Oklahoma’s Supreme Court Justices should be commended for deciding quickly and decisively that back door half-truths and deceptions won’t be tolerated in trying to circumvent the law.
One can argue the merits and difficulties of State Question 640 all they want, but until it is repealed or amended, it is the law and the will of the people. Now there will be a $215 million budget shortfall that must be dealt with.
Blame and finger pointing will be countertraded by each party at every angle.
Several arguments are already being floated about whether to have a special session, or just let agencies deal with the additional cuts.
Republicans will have a hard time explaining why they voted for the $215 million revenue measure to begin with if they didn’t think that state agencies needed the money.
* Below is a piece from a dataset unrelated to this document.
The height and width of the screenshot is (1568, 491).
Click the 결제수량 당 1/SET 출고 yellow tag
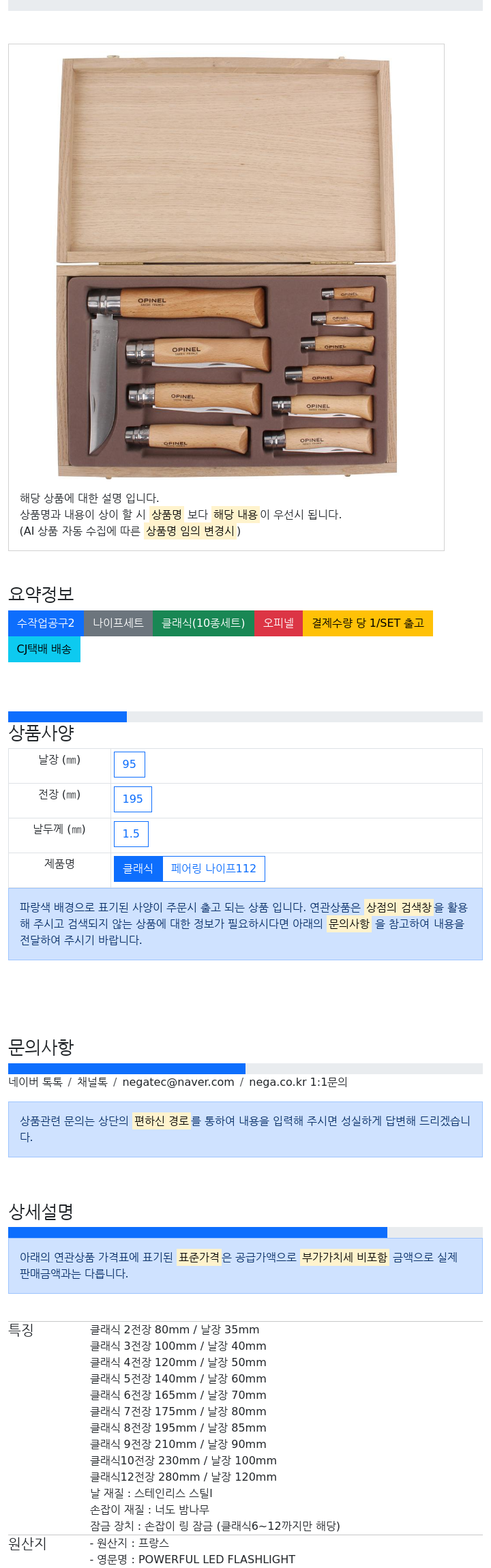[368, 623]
The most important lesson that should be learned as a result of this self-inflicted crisis should be this.
Honesty and transparent dealings, no matter how difficult the issue or task, is paramount in matters of policy, law, and governance in a free and open democracy.
When people’s lives and future are at stake, our government must be held accountable when it makes foolish partisan or biased mistakes.
Oklahoma lawmakers have, at a minimum, cost taxpayers a lot of money to correct a foolish game of gimmick policy enactment.
And worse, legislative leaders and the Governor have jeopardized the lives and future of
Oklahoma’s children in an act of bad faith and pure negligence in executing their elected duties.
Oklahoma’s high court rebuked such debauchery and stood firm in its intolerance for half-truths and deception, which as a matter of law and policy should always be considered inexcusable.